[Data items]
/---

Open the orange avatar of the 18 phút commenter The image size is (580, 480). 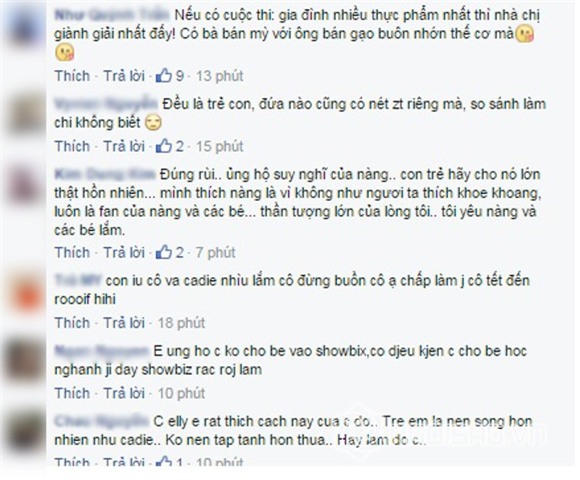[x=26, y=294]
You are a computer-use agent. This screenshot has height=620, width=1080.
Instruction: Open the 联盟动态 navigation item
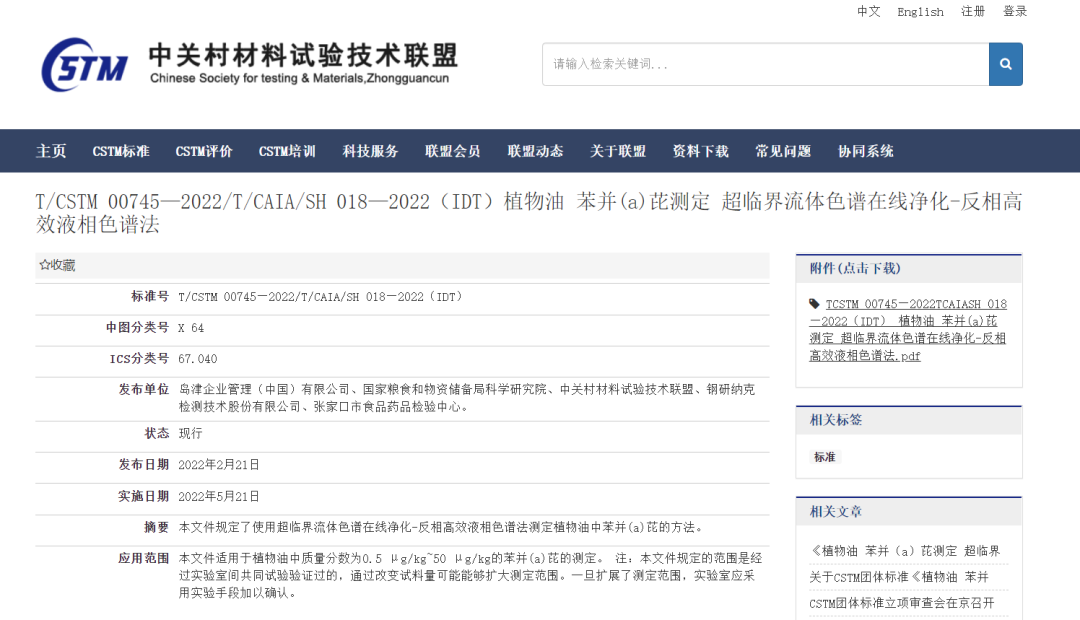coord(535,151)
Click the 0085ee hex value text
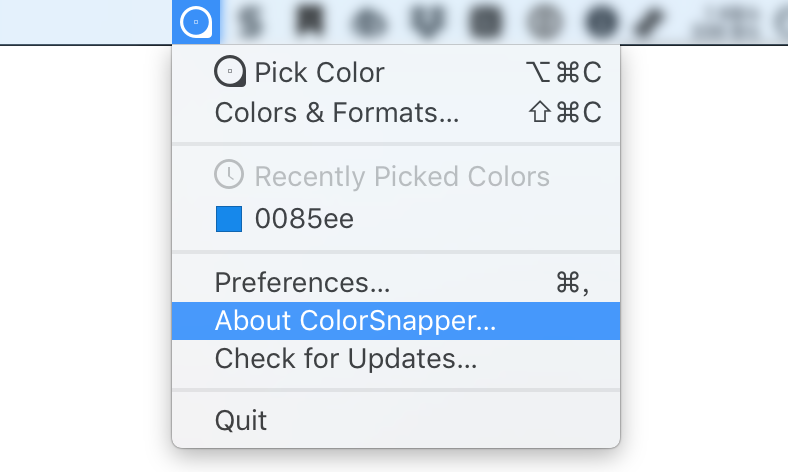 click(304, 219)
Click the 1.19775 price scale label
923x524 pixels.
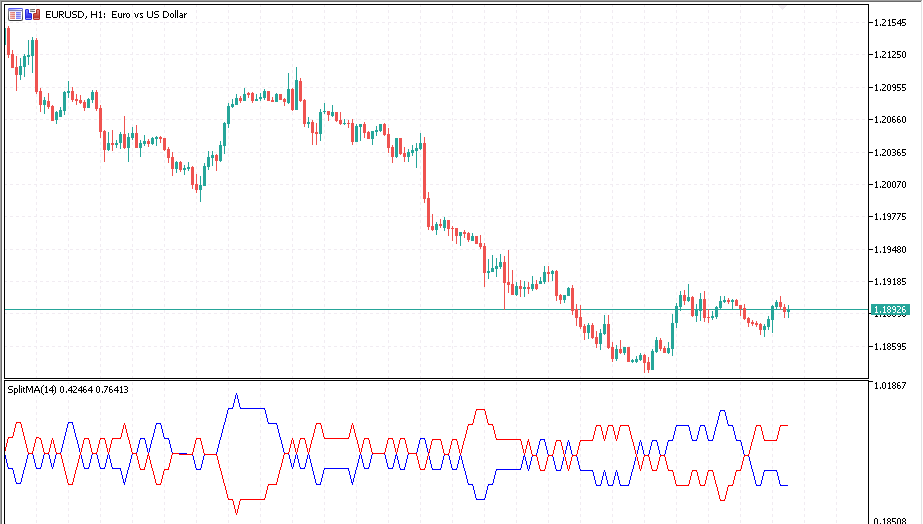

\---

Please return only the lines from the one holding "Click the 0085ee hex value text" through the end of the data, both ends included; do not copy any pictures.

Result below:
Click the 0085ee hex value text
 click(304, 219)
Click the 1.19775 price scale label
923x524 pixels.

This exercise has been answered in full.